If Australia has a national religion, it is sport in all its forms. The shared obsession is being sorely tested at present. Allegations  of illegal drug taking and match-fixing, linked to organised crime, have brought an avalanche of moral outrage and a cascade of clichés online. Will saints become sinners?
Following recent scandals overseas, Australia had its own the ‘darkest day’ in sport on 7 February 2013. It was the release of the Australian Crime Commission report on Organised Crime and Drugs in Sport .
[Warning: cliché alert!]
Mike Pottenger and Ciannon Cazaly pull no punches at The Conversation in their blog post Not fun and games: organised crime and sport :
The problem is not just a few deceitful and devious players. Though there may be some bad apples, all athletes in elite competitive sport face clear incentives to take performance and image enhancing drugs (PIEDs).

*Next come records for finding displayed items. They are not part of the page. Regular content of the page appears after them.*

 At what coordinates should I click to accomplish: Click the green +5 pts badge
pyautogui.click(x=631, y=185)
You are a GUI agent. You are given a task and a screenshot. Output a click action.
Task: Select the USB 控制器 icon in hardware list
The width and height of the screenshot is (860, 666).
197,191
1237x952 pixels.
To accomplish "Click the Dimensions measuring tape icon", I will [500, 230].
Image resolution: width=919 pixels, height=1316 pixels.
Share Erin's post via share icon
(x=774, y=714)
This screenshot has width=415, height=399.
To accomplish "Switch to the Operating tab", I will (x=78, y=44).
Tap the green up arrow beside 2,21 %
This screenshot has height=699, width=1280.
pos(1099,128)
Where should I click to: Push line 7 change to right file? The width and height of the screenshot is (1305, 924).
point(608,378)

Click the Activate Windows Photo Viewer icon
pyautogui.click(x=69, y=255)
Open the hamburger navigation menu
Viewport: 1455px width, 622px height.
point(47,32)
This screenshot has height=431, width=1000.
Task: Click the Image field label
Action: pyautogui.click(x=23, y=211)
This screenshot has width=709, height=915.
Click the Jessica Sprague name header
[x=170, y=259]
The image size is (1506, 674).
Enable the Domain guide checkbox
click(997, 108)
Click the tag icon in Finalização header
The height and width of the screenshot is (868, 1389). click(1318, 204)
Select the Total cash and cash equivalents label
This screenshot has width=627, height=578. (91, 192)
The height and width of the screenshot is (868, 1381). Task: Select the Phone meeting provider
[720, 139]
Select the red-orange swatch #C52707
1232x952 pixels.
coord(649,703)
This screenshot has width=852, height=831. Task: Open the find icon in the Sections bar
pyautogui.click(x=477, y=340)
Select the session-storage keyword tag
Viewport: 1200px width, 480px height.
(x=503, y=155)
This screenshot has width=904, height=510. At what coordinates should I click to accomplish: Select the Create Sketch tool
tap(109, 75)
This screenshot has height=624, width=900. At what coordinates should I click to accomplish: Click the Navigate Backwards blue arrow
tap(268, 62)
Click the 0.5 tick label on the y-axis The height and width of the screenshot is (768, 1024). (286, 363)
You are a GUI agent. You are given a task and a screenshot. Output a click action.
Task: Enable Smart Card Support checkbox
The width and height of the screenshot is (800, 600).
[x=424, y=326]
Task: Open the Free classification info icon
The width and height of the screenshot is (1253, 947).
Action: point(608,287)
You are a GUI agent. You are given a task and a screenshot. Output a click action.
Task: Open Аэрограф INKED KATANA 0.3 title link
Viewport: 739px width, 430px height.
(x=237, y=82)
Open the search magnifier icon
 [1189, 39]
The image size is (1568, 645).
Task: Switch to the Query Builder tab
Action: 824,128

They are worried that it has wider implications for law enforcement:
…networks and connections established to smuggle PIEDs into the country can be used to traffic other prohibited substances, like hard narcotics or weapons
… [this] involves corrupting or drawing upon already corrupted public officials
In his cartoon A Sporting Chance,  Jon Kudelka draws a comparison between the good old days of iconic sports ‘saints’ such as cricketer Don Bradman and the injection culture of today.
Many sports fans have discovered the usefulness of hindsight. Jack the Insider  debunks the myth that cheating is ‘not cricket’. It is a traditional expression reflecting the ideas of sportsmanship and fairplay associated with the game. He looks at another cricket hero, English captain Dr. W.G. Grace, whose reputation for cheating is alive more than a century later:
Cheating in sport is as old as sport itself.
… The rewards in professional sport are counted in the millions. In Grace’s day it was simply the business of beating an opponent by hook or by crook. Now sporting clubs in the major football codes are facing the embarrassing and destructive revelations that they may have engaged in criminal conspiracies.
That athletes might cheat should come as no surprise to any sports fan.
The satirical website The Shovel  is concerned that more damage is being done to the English language than the national pastime. An AFL (the local football code) club jumped the gun before the release of the ACC report by asking for a review of its use of ‘supplements’. The Shovel poured it on:
Just hours after allegations broke that Essendon players may have been forced to inject performance enhancing drugs into their bodies, it has emerged that many were made to inject clichés into their interviews as well.
…An Essendon spokesperson said the club was taking the allegations seriously and would co-operate with any investigation. “The footy club is going to have a good hard look at the tapes during the week and then we’ll hope to put this behind us, draw a line under it and move forward with playing good, accountable footy”.
Football in all its guises, Rugby League, Rugby Union, Soccer and AFL, has been at the eye of the storm.
Sarah Joseph , human rights lawyer and avid sports tweeter, hit the nail on the head:
@profsarahj : I'm sick of hearing how corrupt & doped Australian sport is. Name names! Put up or shut up ACC! Otherwise all are unfairly tarred.
The ACC report has a narrow scope as it looks at only a few sports. Olympic beach volleyball gold medalist Kerri Pottharst  doesn’t want to be judged with the footy players:
The link is to her Facebook page where there are several supportive comments.
Meanwhile Oz sports fans are biting their nails wondering if their club or favourite players will be entangled in the web of deception. Bek  supports teams in two football codes. She is sort of confident that her teams are not guilty:
[Author’s personal note: My AFL club is St Kilda, ‘the Saints ’. We have made an art form over the years out of losing or as we love to cliché it down under ‘snatching defeat from the jaws of victory’. It beggars belief that a crime syndicate might have bribed our team to throw a game.]
Ironically there have been ongoing AFL investigations into tanking [the practice of deliberatiely losing to gain an advantgae in the player draft]. Nick Fairlie  wonders about the ethics:
The strangest part of this saga is probably the suggestion that gambling on sport is getting a bad name. Highly respected blogger Greg Jericho  doubtless thinks we need to follow the money:
But that’s another story. We're taking this scandal just one allegation at a time.